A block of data
-- Start --

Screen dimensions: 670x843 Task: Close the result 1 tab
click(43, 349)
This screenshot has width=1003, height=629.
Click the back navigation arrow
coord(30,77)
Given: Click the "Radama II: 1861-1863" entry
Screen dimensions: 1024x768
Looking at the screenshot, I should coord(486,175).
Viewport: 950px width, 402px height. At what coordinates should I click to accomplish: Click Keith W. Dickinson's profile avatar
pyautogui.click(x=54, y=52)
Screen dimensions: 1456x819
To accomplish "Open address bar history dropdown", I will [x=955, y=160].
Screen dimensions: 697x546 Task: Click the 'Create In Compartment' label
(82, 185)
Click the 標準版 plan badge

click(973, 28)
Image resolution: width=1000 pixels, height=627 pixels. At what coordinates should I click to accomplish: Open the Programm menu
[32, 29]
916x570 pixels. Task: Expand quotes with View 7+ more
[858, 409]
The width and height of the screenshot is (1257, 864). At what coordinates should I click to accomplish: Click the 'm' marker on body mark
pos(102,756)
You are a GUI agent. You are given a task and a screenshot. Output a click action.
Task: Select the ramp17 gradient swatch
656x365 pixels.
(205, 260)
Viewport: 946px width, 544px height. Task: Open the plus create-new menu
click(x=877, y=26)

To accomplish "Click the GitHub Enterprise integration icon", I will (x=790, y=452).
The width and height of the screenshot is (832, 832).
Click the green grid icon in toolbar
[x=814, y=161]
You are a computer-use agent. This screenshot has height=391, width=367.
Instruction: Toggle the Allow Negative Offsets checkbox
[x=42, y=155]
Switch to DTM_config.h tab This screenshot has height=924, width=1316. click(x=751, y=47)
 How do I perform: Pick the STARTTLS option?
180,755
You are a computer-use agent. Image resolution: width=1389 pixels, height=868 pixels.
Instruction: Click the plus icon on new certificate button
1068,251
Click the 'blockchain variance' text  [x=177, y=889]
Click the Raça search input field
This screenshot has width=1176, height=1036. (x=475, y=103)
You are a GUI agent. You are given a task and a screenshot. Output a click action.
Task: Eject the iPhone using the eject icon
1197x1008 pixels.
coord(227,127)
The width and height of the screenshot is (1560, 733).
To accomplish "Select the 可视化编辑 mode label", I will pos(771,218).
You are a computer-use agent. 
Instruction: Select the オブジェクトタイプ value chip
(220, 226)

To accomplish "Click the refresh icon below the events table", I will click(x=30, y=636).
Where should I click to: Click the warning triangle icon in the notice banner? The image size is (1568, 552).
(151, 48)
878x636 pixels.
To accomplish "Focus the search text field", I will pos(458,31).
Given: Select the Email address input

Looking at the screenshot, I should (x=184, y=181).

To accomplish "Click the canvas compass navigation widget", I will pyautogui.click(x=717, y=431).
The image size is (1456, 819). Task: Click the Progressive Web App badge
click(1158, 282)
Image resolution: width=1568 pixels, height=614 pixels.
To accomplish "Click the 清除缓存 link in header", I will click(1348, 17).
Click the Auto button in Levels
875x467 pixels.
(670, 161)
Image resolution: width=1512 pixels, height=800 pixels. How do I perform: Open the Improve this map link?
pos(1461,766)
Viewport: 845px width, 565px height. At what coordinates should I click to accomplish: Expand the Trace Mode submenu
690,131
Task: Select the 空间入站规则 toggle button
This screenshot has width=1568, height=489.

-- End --

Edit the records starting at the line that contains "Viewport: 946px width, 544px" and ending at the line that contains "Looking at the screenshot, I should (x=184, y=181).". Swap "Instruction" for "Goal", change nothing else, and return only those lines.

Solution.
Viewport: 946px width, 544px height. Task: Open the plus create-new menu
click(x=877, y=26)

To accomplish "Click the GitHub Enterprise integration icon", I will (x=790, y=452).
The width and height of the screenshot is (832, 832).
Click the green grid icon in toolbar
[x=814, y=161]
You are a computer-use agent. This screenshot has height=391, width=367.
Goal: Toggle the Allow Negative Offsets checkbox
[x=42, y=155]
Switch to DTM_config.h tab This screenshot has height=924, width=1316. click(x=751, y=47)
 How do I perform: Pick the STARTTLS option?
180,755
You are a computer-use agent. Image resolution: width=1389 pixels, height=868 pixels.
Goal: Click the plus icon on new certificate button
1068,251
Click the 'blockchain variance' text  [x=177, y=889]
Click the Raça search input field
This screenshot has width=1176, height=1036. (x=475, y=103)
You are a GUI agent. You are given a task and a screenshot. Output a click action.
Task: Eject the iPhone using the eject icon
1197x1008 pixels.
coord(227,127)
The width and height of the screenshot is (1560, 733).
To accomplish "Select the 可视化编辑 mode label", I will pos(771,218).
You are a computer-use agent. 
Goal: Select the オブジェクトタイプ value chip
(220, 226)

To accomplish "Click the refresh icon below the events table", I will click(x=30, y=636).
Where should I click to: Click the warning triangle icon in the notice banner? The image size is (1568, 552).
(151, 48)
878x636 pixels.
To accomplish "Focus the search text field", I will pos(458,31).
Given: Select the Email address input

Looking at the screenshot, I should (x=184, y=181).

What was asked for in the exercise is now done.